D'autres, les plus grands, 11 ou 12 ans, restent collés à leur père, l'air grave, puis osent quelques passes du ballon tout neuf.

«Il manque que de la musique, et de la lumière disco», constate Mona, 9 ans.

«Moi je suis un voyou, mais lui, il a 19 et demi de moyenne!», lâche Marco en regardant fièrement son fils.

«C'est dur pour nos familles, plus dur pour elles que pour nous», reconnaît Hicham. «Mais on a fait des conneries, on assume», ajoute-t-il, gros dur aux prises avec les perles qu'il a offertes à sa fille. Pas évident de faire un bracelet.

«Ce n'est pas toujours aussi bien organisé, ni décoré», admet Emmanuel Gallaud, éducateur spécialisé travaillant pour le «Relais enfants parents», une association qui s'est donné pour but de maintenir le lien entre les enfants et leur parent détenu.

Outre son activité au quotidien, les parloirs et l'assistance aux familles, elle organise des petites fêtes dans les prisons depuis une dizaine d'années, en collaboration avec l'administration pénitentiaire.

A Nanterre, c'est la première fois pour Noël, mais on avait déjà fait venir des enfants pour la fête des Pères.

«Les détenus sont très demandeurs, et c'est très intéressant de mener ce genre d'opération», souligne la directrice-adjointe de la maison d'arrêt, Maryline Maisto.

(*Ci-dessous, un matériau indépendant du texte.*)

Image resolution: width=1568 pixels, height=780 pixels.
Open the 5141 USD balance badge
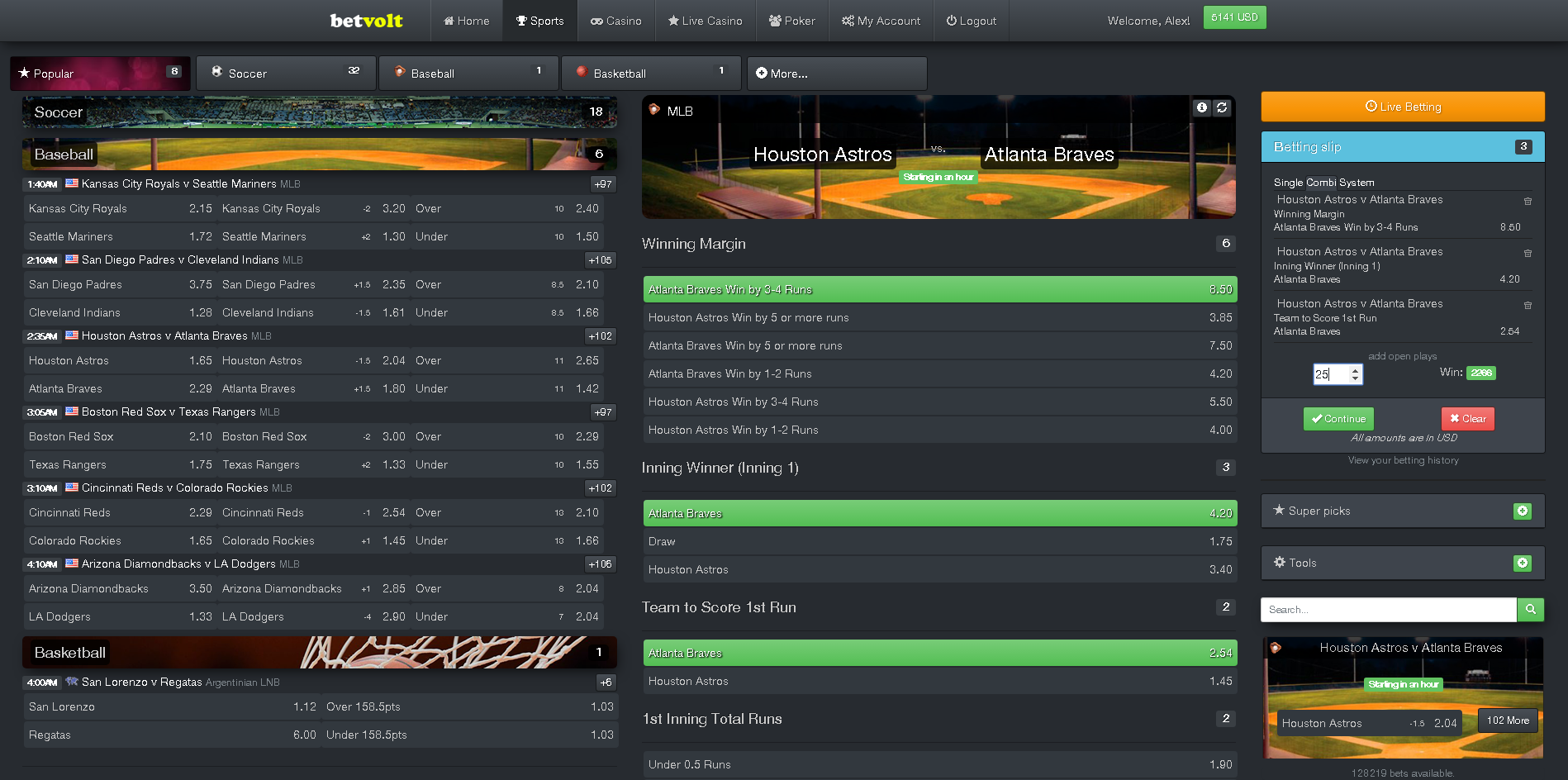point(1234,17)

Même si 30 détenus seulement sont concernés, sur un total de 900 - pour 600 places.

Les gardiens sont eux aussi étonnés, de voir ces hommes qui changent des couches, donnent un biberon, dorlotent des petits qu'ils couvent des yeux. «Certains nous montrent parfois des photos de leur famille, mais là, c'est un plus», estime une surveillante.

«C'est très bien, mais ce serait encore mieux si les mères étaient là, ce serait plus chaleureux», tempère Serge, 48 ans.

Mais les éducateurs sont formels, les enfants ont besoin d'avoir «papa pour eux tout seuls», cela les «aide à se construire».

Les mères sont donc restées à l'extérieur de la prison, au chaud dans le petit local d'accueil aux familles, ou fumant dehors, en parlant de «leurs vies compliquées». Certaines auraient bien voulu être de la fête, d'autres pas.

«C'est bien comme ça. Nous, nous sommes toujours avec les enfants, eux pas», remarque Nina.

La fête se termine. Les accompagnateurs du «Relais» aident les enfants à remettre leurs manteaux, leur donnent la main, pour aller retrouver leurs mères.

- «Alors c'était bien?"

- «Oui», répondent les enfants, sans plus de détails pour l'instant. Les larmes ne sont pas loin et finissent par couler.